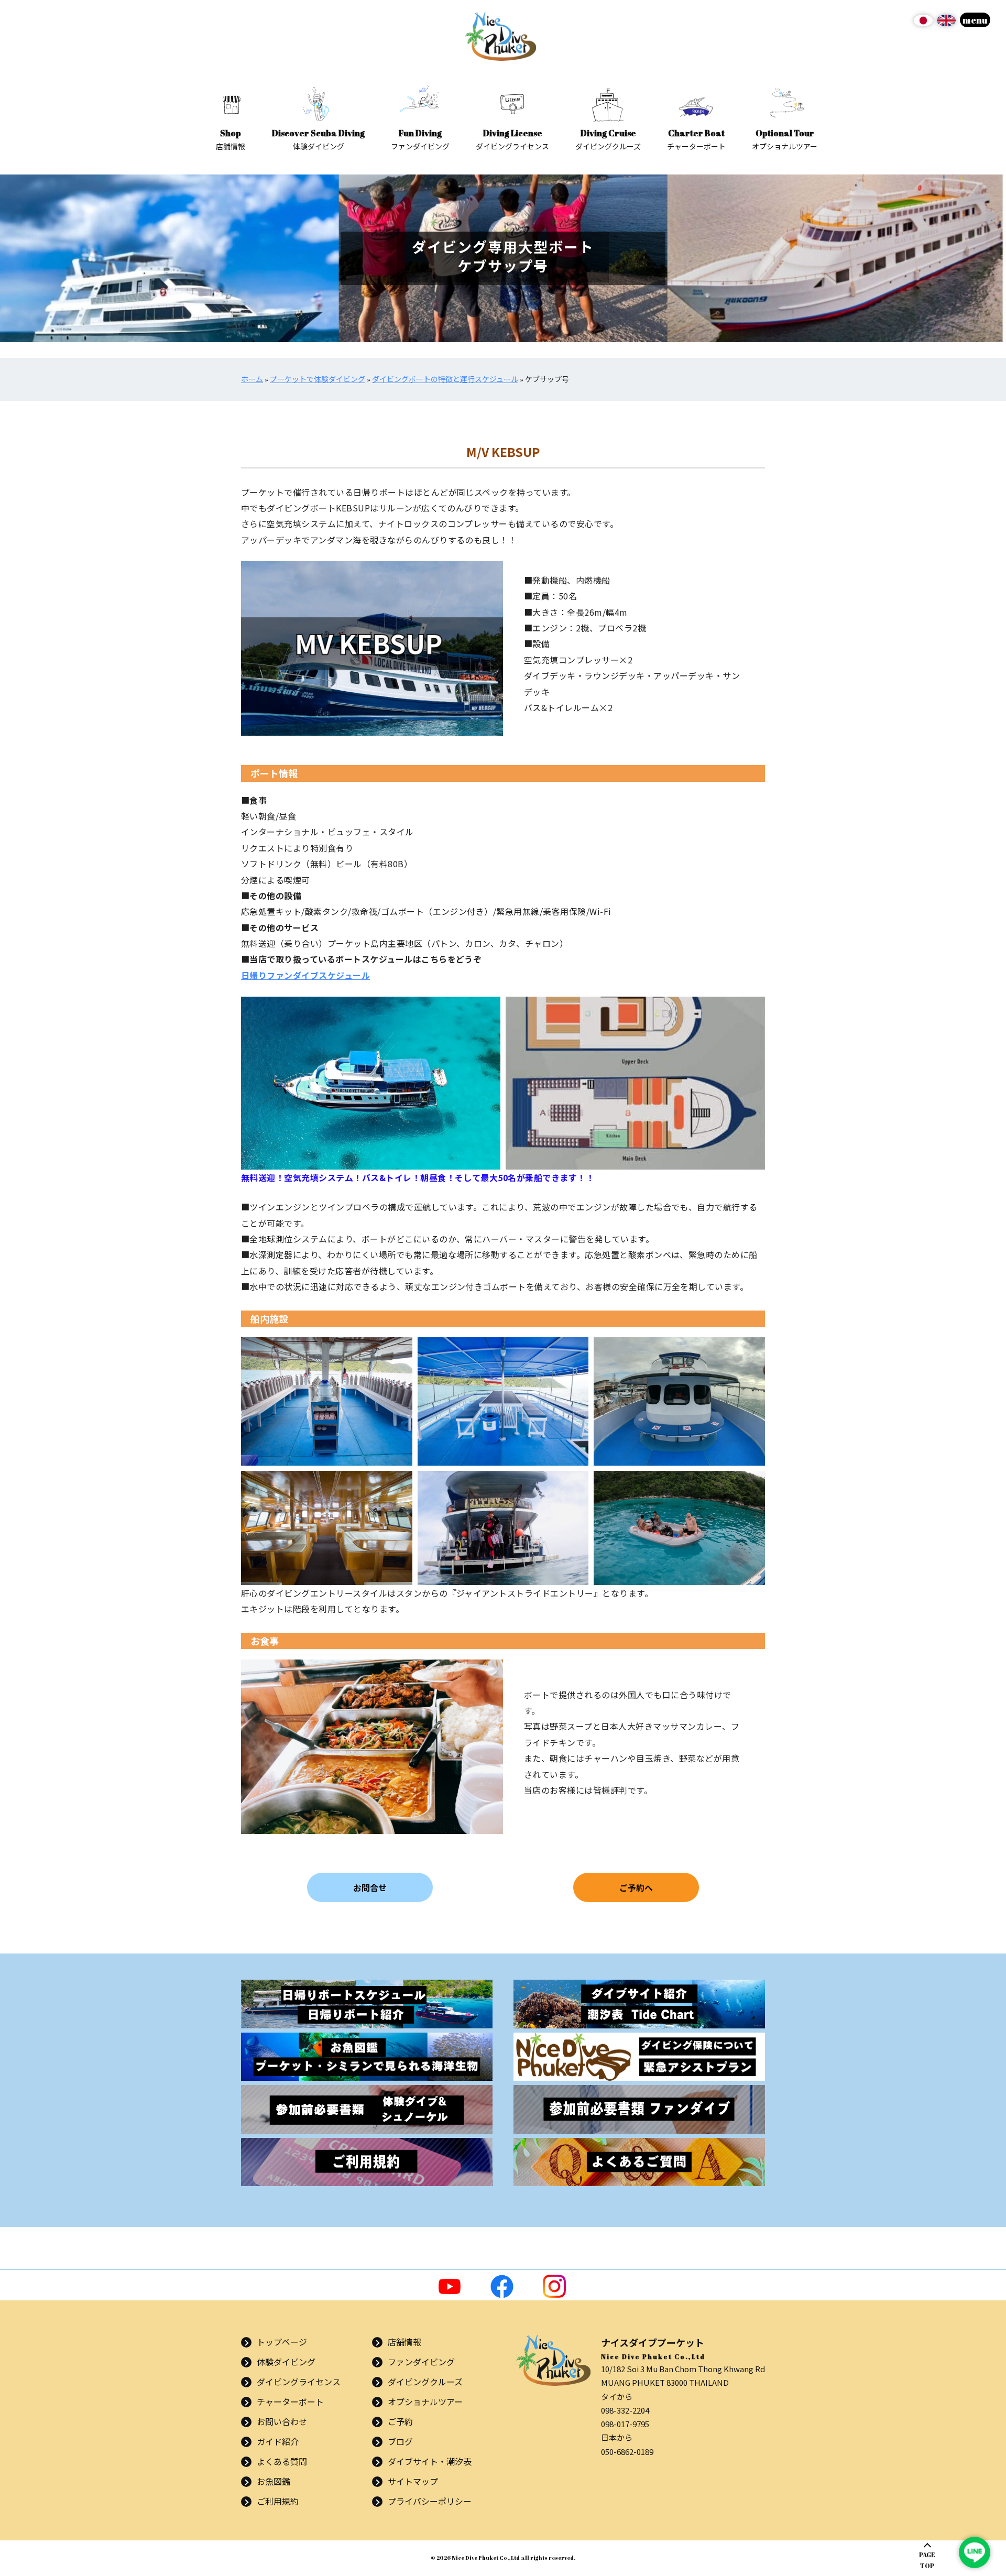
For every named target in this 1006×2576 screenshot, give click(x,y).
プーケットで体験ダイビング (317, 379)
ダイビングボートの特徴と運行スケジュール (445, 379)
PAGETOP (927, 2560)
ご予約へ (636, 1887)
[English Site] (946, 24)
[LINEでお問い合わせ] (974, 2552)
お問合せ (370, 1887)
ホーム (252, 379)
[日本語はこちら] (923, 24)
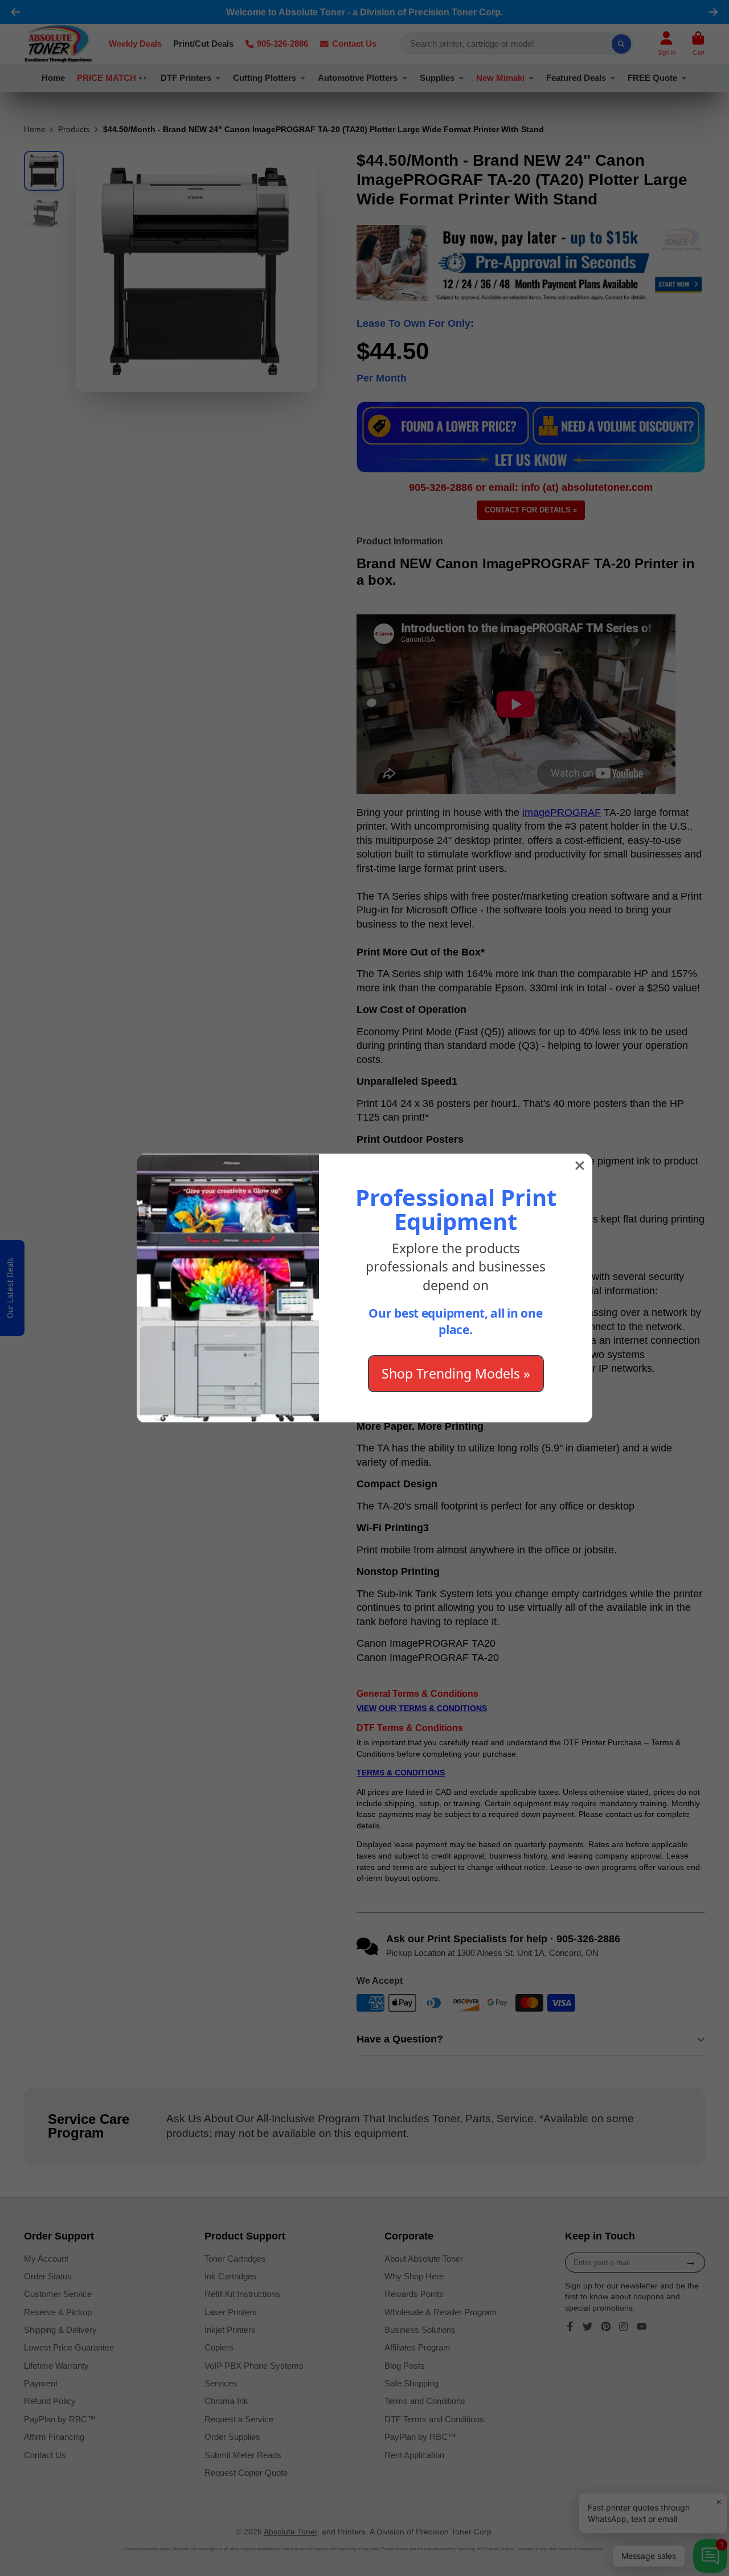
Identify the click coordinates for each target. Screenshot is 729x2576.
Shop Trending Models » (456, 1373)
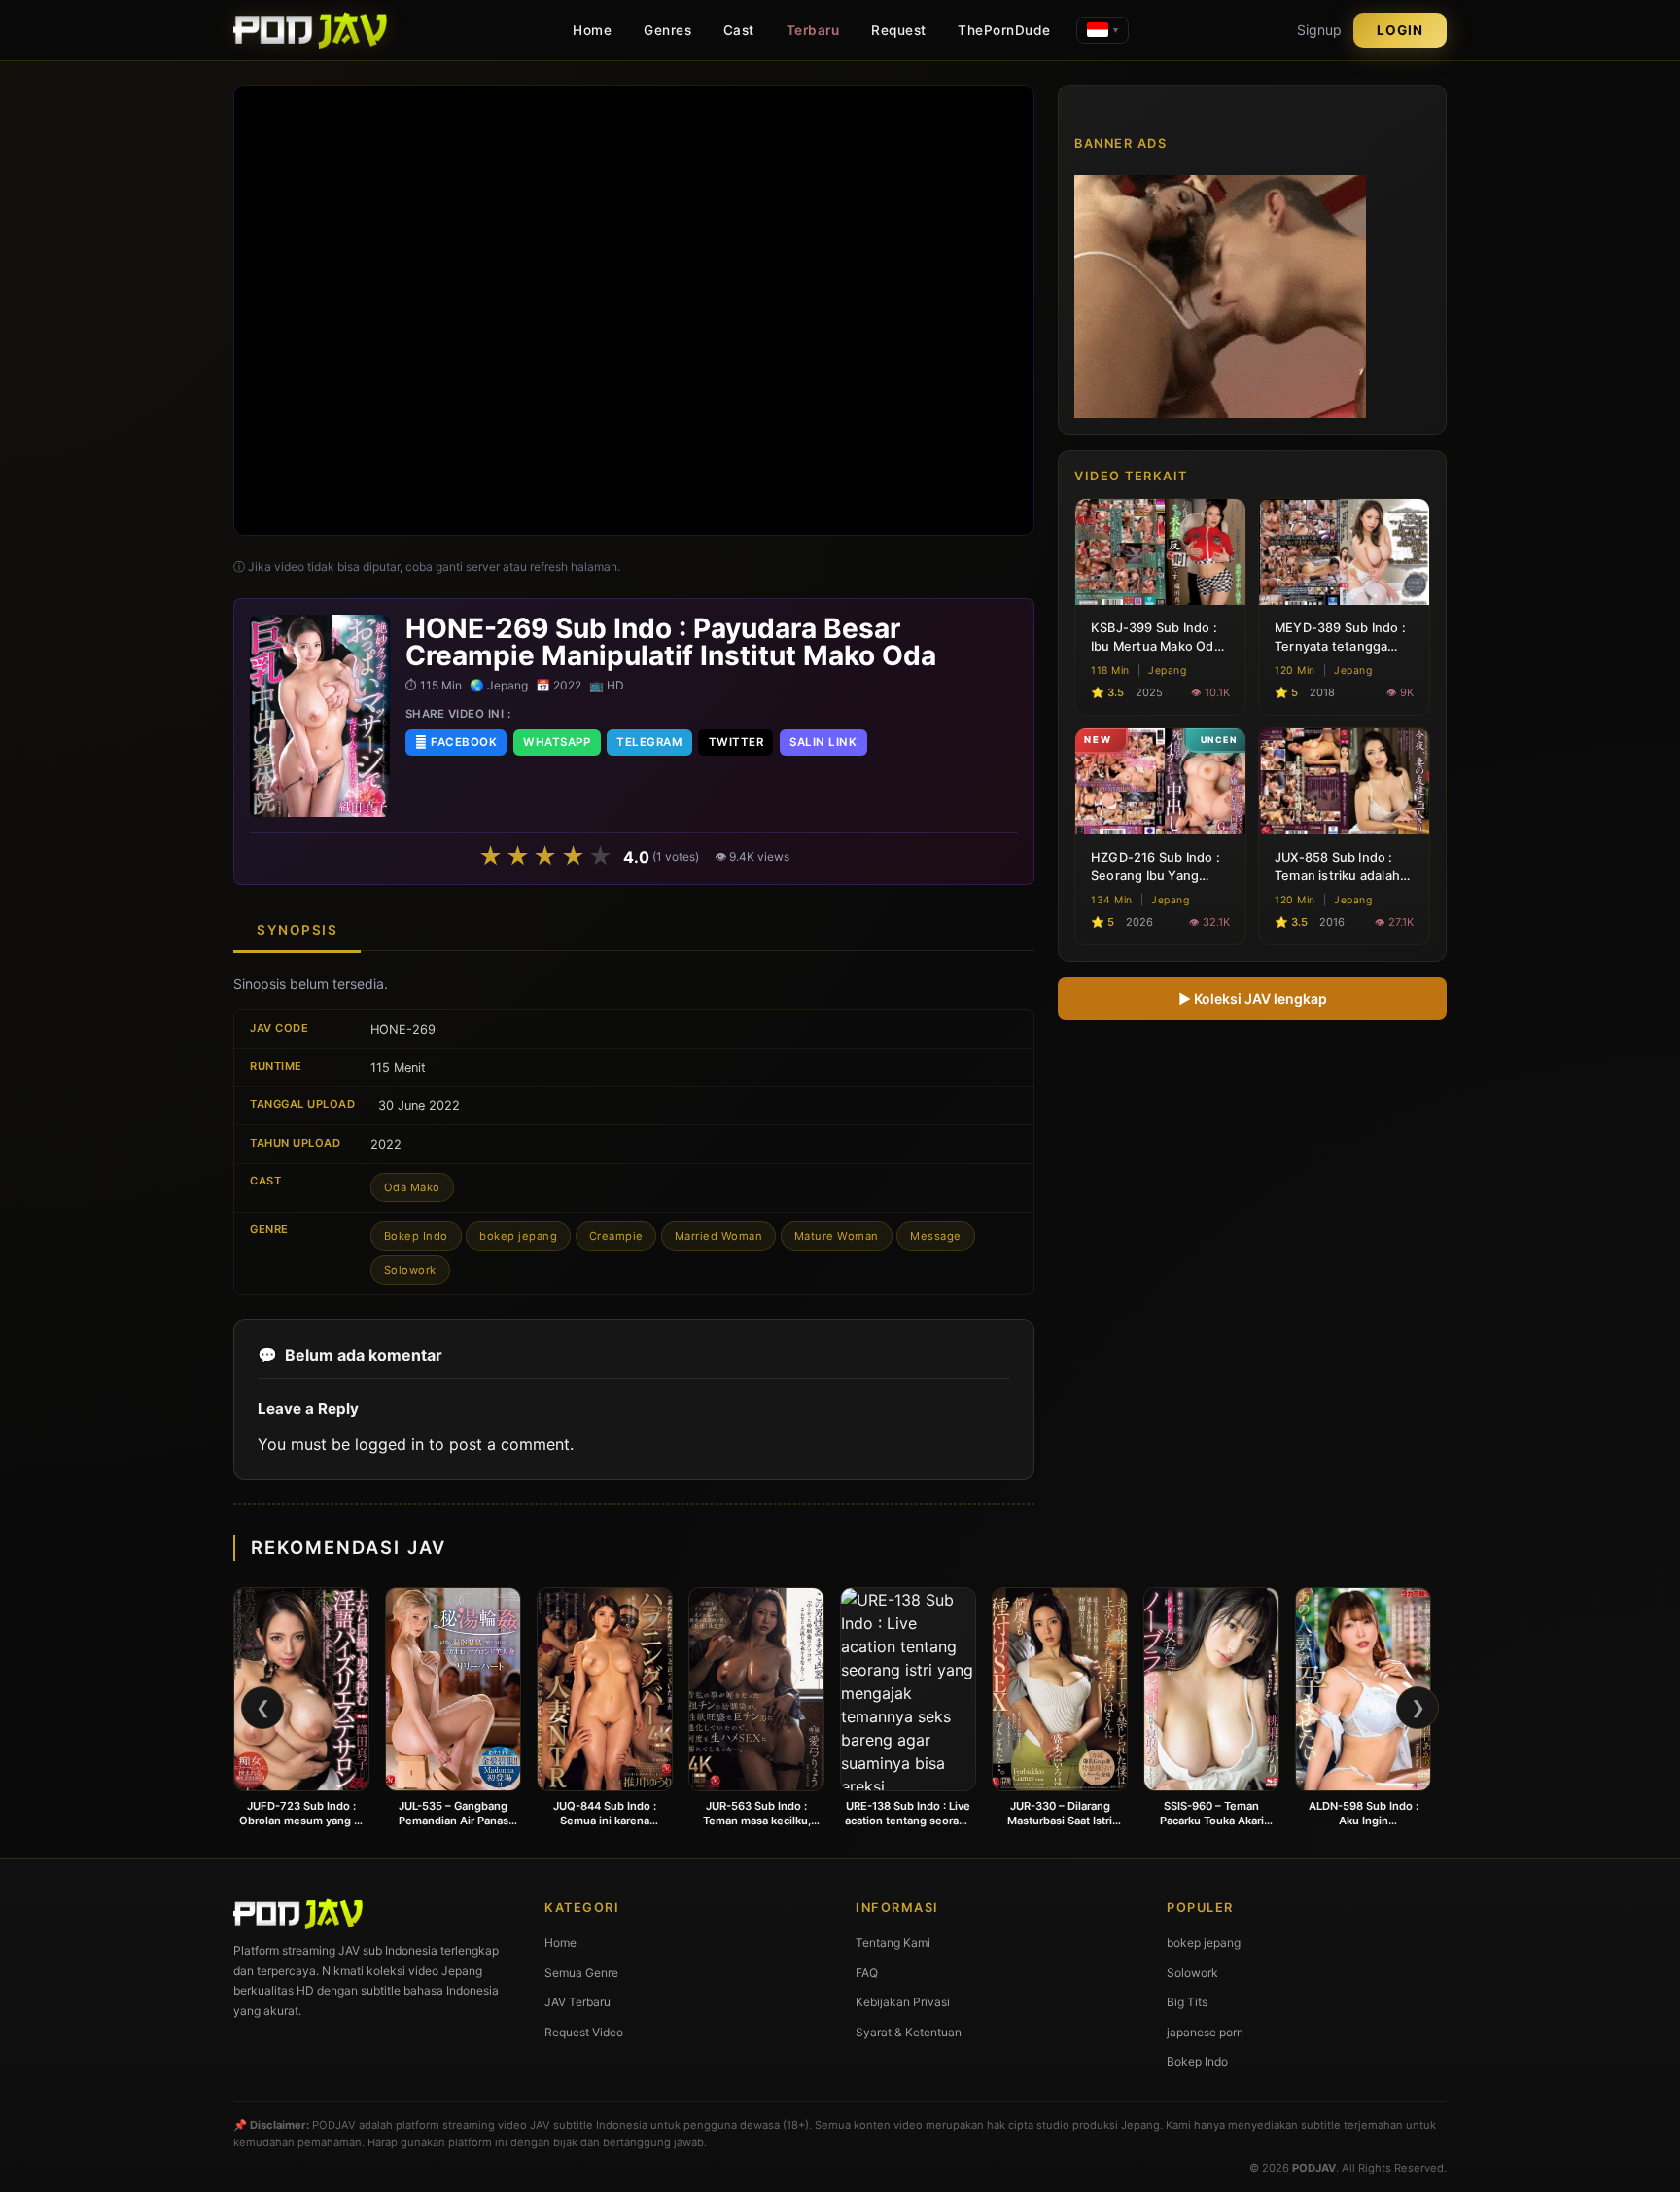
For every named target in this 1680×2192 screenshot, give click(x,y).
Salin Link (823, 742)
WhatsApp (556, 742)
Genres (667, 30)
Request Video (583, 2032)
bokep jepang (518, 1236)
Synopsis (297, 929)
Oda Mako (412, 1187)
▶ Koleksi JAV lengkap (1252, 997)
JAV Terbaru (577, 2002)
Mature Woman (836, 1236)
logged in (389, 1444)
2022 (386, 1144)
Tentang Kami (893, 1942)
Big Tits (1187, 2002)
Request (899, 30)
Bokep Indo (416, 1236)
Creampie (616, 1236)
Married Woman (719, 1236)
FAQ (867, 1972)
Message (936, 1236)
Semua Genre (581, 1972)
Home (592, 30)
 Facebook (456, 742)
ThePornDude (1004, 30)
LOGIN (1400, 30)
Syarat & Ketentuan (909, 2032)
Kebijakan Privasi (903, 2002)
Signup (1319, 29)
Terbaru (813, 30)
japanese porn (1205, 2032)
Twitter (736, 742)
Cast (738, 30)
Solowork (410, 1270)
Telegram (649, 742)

-.-.-

The answer must consist solely of the lines from the first line of the records through the line containing "Shop Trending Models", reproduced exactly and without the pictures.

For every named target in this 1006×2576 screenshot, give click(x,y).
プーケットで体験ダイビング (317, 379)
ダイビングボートの特徴と運行スケジュール (445, 379)
PAGETOP (927, 2560)
ご予約へ (636, 1887)
[English Site] (946, 24)
[LINEでお問い合わせ] (974, 2552)
お問合せ (370, 1887)
ホーム (252, 379)
[日本語はこちら] (923, 24)
Identify the click coordinates for each target. Screenshot is 729x2576.
Shop Trending Models » (456, 1373)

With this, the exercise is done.